WHAT TO PRODUCE
Please report, as a single number with no other text, how many lines of the listing contain "will".

◇ ◇ ◇

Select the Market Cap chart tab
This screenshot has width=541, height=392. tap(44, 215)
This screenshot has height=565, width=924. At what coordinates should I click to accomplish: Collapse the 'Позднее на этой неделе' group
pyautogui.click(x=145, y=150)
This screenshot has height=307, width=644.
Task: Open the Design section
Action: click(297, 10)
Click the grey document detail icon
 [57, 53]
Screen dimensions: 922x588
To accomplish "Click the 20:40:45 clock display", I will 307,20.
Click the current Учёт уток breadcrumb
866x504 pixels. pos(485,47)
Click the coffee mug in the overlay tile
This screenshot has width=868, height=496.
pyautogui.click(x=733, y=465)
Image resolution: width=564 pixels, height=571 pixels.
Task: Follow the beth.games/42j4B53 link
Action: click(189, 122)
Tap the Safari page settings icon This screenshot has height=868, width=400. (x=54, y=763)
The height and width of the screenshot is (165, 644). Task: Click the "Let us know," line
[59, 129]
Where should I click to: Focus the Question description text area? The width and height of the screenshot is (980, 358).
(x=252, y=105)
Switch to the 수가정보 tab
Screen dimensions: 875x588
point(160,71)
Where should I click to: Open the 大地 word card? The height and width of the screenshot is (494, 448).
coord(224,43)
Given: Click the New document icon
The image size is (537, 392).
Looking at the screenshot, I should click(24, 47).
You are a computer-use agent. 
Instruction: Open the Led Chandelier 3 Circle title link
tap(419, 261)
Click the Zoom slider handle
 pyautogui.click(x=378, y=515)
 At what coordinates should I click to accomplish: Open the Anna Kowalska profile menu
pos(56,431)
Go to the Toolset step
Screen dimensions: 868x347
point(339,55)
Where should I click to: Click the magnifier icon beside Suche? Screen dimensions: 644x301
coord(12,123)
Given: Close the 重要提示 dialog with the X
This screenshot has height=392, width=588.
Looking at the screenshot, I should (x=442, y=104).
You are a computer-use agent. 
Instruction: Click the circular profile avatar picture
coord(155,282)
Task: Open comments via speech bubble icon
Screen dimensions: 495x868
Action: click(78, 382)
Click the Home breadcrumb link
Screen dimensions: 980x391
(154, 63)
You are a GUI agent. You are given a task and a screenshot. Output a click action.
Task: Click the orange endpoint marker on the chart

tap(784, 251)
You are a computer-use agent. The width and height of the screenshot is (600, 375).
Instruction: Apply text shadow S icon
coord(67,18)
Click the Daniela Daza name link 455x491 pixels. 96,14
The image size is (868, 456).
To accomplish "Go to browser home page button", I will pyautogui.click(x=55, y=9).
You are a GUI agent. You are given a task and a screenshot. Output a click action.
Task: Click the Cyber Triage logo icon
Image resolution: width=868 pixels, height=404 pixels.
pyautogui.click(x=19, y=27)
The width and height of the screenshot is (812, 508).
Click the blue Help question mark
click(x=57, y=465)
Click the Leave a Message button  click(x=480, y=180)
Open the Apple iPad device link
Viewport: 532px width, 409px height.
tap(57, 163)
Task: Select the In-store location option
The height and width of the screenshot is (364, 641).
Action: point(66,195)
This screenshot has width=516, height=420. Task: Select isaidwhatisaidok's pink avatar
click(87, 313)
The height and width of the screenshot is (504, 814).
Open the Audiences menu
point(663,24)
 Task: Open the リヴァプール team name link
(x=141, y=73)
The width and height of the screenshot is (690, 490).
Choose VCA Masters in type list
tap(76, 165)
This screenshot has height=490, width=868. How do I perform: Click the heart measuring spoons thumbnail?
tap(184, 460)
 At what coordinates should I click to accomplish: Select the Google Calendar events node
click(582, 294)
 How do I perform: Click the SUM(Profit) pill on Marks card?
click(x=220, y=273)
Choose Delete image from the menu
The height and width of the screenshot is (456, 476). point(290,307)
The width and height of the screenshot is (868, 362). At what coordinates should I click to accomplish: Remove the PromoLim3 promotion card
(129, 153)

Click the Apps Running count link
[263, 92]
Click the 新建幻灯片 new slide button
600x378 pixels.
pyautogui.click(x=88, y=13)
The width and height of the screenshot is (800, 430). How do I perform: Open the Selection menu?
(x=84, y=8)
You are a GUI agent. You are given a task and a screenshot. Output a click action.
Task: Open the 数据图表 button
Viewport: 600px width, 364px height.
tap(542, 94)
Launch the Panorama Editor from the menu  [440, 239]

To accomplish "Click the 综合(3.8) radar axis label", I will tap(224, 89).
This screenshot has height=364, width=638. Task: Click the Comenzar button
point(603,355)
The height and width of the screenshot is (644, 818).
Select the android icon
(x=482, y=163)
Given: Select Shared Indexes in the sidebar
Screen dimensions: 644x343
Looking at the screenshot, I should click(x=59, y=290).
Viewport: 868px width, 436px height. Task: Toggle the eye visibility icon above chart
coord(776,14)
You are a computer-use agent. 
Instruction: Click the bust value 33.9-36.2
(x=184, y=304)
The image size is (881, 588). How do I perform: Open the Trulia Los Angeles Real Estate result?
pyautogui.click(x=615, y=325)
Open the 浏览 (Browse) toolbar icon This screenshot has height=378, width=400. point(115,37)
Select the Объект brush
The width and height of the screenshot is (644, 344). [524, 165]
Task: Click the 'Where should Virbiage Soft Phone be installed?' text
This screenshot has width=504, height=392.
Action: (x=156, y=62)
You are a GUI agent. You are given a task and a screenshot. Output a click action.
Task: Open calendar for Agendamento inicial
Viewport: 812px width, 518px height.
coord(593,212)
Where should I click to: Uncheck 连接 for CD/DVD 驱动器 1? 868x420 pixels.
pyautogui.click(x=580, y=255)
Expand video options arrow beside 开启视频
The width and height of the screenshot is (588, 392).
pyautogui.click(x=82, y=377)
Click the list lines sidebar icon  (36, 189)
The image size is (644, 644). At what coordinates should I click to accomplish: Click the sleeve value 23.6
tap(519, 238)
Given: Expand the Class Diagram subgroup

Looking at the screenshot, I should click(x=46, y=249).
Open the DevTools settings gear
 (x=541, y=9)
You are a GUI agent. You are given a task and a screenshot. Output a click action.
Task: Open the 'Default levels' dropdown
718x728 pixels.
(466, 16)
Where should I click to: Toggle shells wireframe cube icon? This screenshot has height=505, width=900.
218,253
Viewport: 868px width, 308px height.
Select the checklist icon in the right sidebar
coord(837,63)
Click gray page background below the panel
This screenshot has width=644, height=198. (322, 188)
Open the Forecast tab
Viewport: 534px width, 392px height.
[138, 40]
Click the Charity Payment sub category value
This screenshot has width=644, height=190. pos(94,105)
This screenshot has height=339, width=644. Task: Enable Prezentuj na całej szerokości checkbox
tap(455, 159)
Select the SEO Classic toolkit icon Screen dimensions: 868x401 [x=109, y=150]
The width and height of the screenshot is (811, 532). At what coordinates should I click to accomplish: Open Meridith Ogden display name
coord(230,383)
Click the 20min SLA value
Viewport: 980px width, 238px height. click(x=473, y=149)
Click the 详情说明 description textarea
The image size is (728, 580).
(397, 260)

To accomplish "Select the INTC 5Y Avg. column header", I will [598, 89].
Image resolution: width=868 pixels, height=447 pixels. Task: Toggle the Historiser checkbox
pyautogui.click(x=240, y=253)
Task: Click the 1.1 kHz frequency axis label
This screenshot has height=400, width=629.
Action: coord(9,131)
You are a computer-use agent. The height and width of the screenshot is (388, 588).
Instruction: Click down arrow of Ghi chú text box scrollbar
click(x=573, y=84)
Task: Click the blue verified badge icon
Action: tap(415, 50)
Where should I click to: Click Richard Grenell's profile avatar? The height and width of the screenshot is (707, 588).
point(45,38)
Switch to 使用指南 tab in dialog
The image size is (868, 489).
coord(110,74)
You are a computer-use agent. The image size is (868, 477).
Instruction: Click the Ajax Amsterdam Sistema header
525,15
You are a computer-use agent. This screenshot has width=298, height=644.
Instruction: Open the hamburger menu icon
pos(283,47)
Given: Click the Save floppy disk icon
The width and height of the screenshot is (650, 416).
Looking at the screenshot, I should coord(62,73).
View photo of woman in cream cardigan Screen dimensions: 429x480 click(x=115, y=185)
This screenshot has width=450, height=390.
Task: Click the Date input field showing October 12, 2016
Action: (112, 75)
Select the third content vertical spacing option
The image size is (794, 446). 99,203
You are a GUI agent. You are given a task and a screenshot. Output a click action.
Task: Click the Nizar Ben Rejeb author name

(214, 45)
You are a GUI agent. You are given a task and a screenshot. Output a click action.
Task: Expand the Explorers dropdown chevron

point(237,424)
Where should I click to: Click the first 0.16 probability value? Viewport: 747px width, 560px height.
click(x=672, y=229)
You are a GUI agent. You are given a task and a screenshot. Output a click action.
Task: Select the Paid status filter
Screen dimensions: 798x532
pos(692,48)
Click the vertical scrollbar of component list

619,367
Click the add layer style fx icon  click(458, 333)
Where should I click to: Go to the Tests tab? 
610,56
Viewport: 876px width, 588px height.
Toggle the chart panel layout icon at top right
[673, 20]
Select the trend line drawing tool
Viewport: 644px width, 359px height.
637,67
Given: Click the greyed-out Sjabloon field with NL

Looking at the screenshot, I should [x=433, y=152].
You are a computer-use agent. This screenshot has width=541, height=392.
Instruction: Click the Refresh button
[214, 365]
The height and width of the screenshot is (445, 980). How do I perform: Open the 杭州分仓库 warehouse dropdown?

◇ ◇ ◇

SOLUTION TO THE EXERCISE
4